TEXTO DE LECTURA:
= = =
Por: Adolfo Flores Fragoso/ [email protected]
Para la mayoría de los directores, la ópera Wozzeck representa un reto.
La evaden a tal estima que el austriaco Alban Berg, su creador, es hoy uno de los compositores no impuestos e ignorado en el “top 100” de la música académica mundial, pese a ser uno de los grandes innovadores de la ópera “moderna” con ímpetu.
El de él es un antecedente sonoro rebelde y lleno de disonancias desconocidas –hoy poco estudiadas–, que remiten a una segunda década del siglo XX de posguerra, en un manglar perdido de óperas en los opuestos desiertos de lo desconocido.
Sonidos que son un rompimiento con el modelo tonal tradicional de la música, al que llamaron dodecafonismo, según dictan los que mucho saben de estos canastos y menesteres, a partir de una mente brillante como lo fue Arnold Schönberg. Eso es lo de menos, pues lo desconozco.
Cada ejecutante de orquesta enfrenta Wozzeck como un reto personal, lo que nos hace recordar el tempo de vals de Jean Sibelius –en su Vals triste–, tan simplemente simple como complejamente complejo. Y triste.
Esa danza fúnebre de una madre que baila antes de morir ante su hijo cansado y ya dormido por los estragos del cigarro y el alcohol. Así tal cual lo vivió cierta noche el compositor finlandés.
Retomando: al escuchar la ópera Wozzeck, percibimos una obra distorsionada, una ópera que es el antecedente y madre de lo que en la ocasión ya reciente hemos llamado “música electrónica” contemporánea. Que a muchos no les es agradable, por cierto.
Tal vez tienen razón.
O su razón.
O nuestra soberbia opinión, que nunca es humilde.
Pero eso no es motivo de insomnios. Benditoseadiós
…
En ocasiones hay que asumir ese tránsito imaginario que permite pensar en supuestos, mas no en verdades absolutas del arte sonoro.
Entre lo que es razonado o dicho a bote pronto.
Entre el silencio y la sonoridad.
Cerremos los ojos a lo maravillosamente inútil.
Contexto: un barbero sobajado y menospreciado por cierto cliente es quien inicia, con y en esta obra enriquecida, a punta de una navaja, ciertos relatos de los momentos de la indignidad de los dignos.
Los pobres explotados.
Pero también de los ricos sobreexplotados.
O autoexplotados.
Autovictimizados, tan frecuentes también.
= = =
ENTRADAS DADAS:

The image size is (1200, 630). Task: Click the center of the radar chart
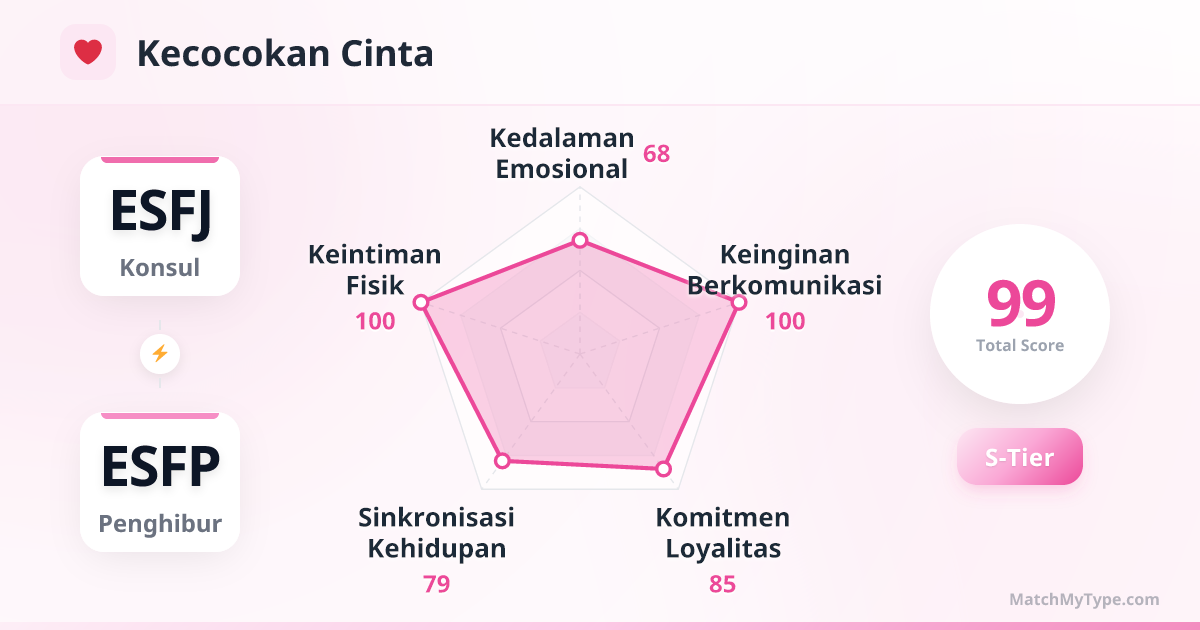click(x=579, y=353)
= = =
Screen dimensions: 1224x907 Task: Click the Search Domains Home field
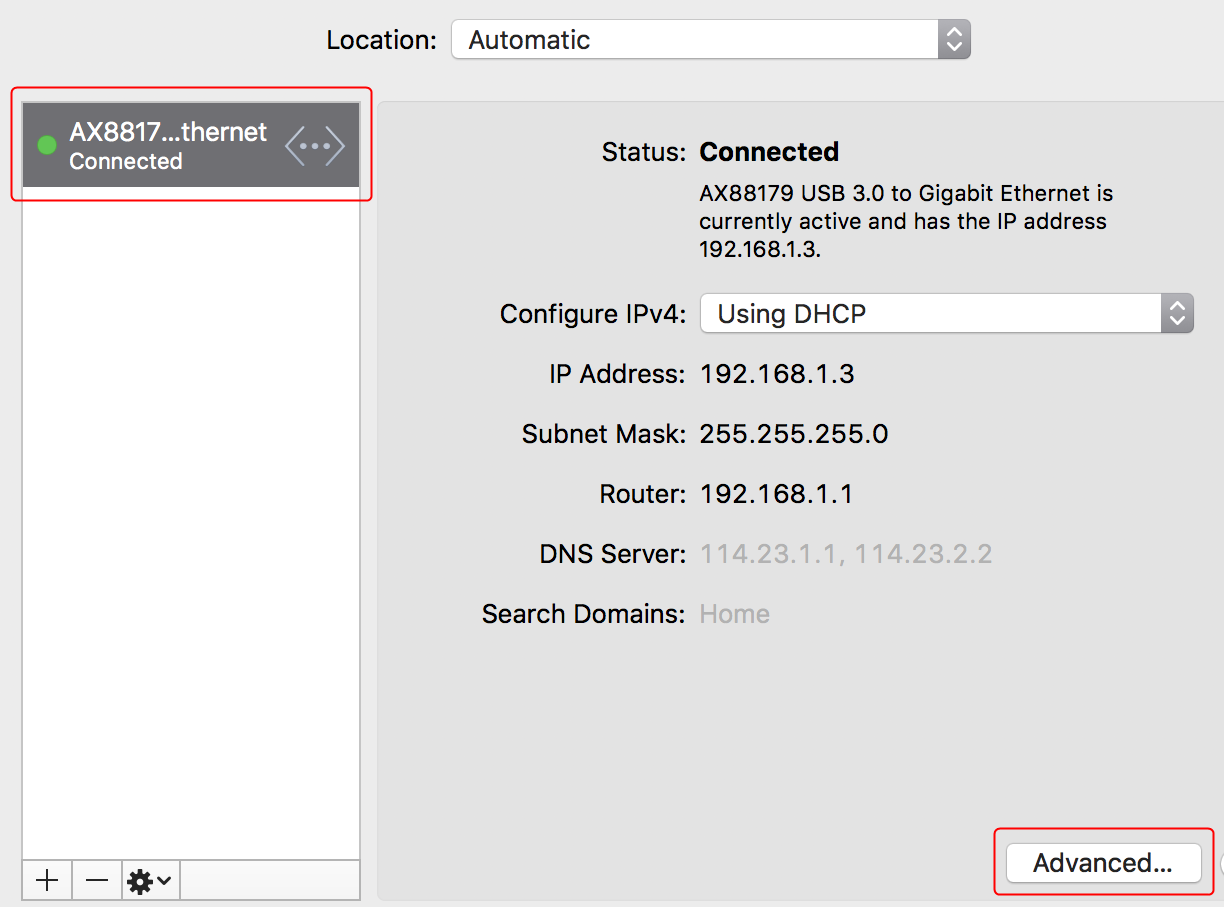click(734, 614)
= = =
TAREA:
Sigue escribiendo el texto sobre la ópera Wozzeck justo después de su última frase.

RESPUESTA:
Y es que en la ópera Wozzeck continúa esa fijación a lo largo de cantos dialogados en casi dos horas. Pero no contaré el desarrollo ni el final, por las fantasías que podría generar.
Georg Büchner, dramaturgo que dejó incompleto el texto original, pacta un desarrollo diferente y acantilado por voces no descritas, pero que cantan.
Alban Berg las retoma, pero con un sentido diferente, sabedor de que vivía en una entreguerra, como esas impuestas y deseadas por Alejandro, el conquistador, siglos atrás.
Tal como hoy.
Escribir de la ópera Wozzeck nos remite a escucharla, especialmente en esa parte casi final: “Si tengo sangre en las manos, es porque no he estado contigo y he herido a alguien. ¡Pero no soy culpable!”.
Una ópera que nos muestra cómo podemos herir en silencio, como ahora lo hacemos en la comodidad de una red social.
Sin culparnos, porque somos inocentes.
Blasfemando al prójimo por no tener nada qué hacer.
Con blasfemias mediáticamente soberbias e inútiles. Como aquel que escribe a partir de su imaginario, o sólo para herir a alguien. Y en ocasiones, hasta matarlo por autoimpotencia.
Humilde o soberbio, nadie lo juzgará. Nadie atreve juzgar al victimario.
Aquel supuesto juez victimario que persiste cínicamente crucificando cotidianamente con placer a cuerpos ajenos, pero bendecidos.
Así como aquel que humilló y delató la falsa ineptitud del barbero de Wozzeck: complaciéndose por martillarlo cada viernes, todos los días.
Con tres clavos.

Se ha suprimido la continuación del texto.